OM: I have always been fascinated by murders in small towns. Since childhood, I have loved true crime — Unsolved Mysteries, America’s Most Wanted, etc. Now there are countless documentary series about killers in rural America, among other killers. I think mystery in general is a genre most comparable to a spiritual exercise: It’s the search for truth.

 BTW: Agatha Christie is mentioned a few times over the course of the book. Did you find yourself influenced by her work at all while writing?

OM: Weirdly, I have never read an Agatha Christie novel! But I grew up watching Monsieur Poirot with my sister, and that certainly influenced how I imagined Vesta would think of mysteries.

BTW: At one point in the book, Vesta downloads a character sheet marketed toward writers and begins to fill it out in order to better understand the mystery she’s found herself in. Why did you decide to incorporate this aspect of the book?

OM: I wanted to explore how Vesta, who is not a writer, might go about solving a mystery. And I wanted to draw a connection between sleuthing and novel-writing. I also needed to help Vesta organize her thoughts in a way that would propel a narrative of her own design.

BTW: Can you describe your writing process? Are character sheets, or any other kind of templates, part of it?

OM: For this book, I did not plan or sketch or pre-think anything. I simply sat down every day and wrote, without looking back at any of the previous day’s writing. I wanted the writing to feel spontaneous and present, like Vesta’s own thoughts.
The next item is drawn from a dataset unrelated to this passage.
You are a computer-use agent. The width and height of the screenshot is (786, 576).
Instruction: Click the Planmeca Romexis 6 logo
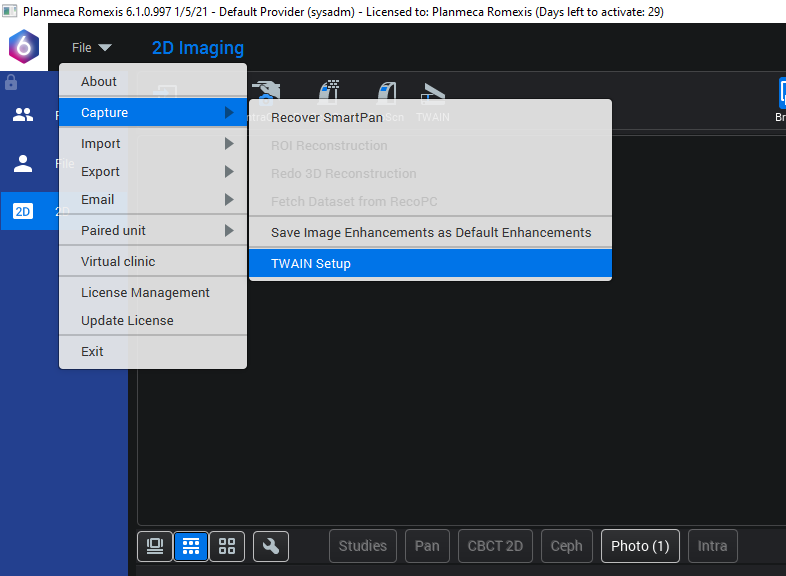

BTW: During her research, Vesta also notes that “mystery was an artless genre.” Having written stories with elements of mystery, have you found yourself thinking about this?

OM: I wasn’t really thinking about that. I was more letting Vesta reflect upon genre as it was represented online.

BTW: Can you describe what artful writing means to you? Is there value in thinking about writing in these terms?

OM: Artful writing is like music. To me it is valuable, because I want my work to resonate in the reader beyond the mundane meaning of the words.

BTW: In crafting her mystery, Vesta names her victim Magda and her perpetrator Ghod. Both of these names have religious connotations — what made you choose them?

OM: Vesta listens to Christian radio, thinks about the metaphysical nature of things. Ghod, which sounds like “God,” was created by a slip of the pen when Vesta tries to write the word “Ghoul.”

 BTW: The poetry of William Blake is another important aspect of this book. Why Blake?

OM: It’s not a very meaningful aspect of the book, honestly. When Vesta thinks a boy called Blake might be the writer of the note, the name sticks in her head. She just so happens to find a book of poetry by William Blake. She considers it some kind of clue or signpost.

BTW: Can you tell readers what you’re working on next?

OM: During the quarantine, I began writing a novel set in a fictional village in Eastern Europe in the late Middle Ages.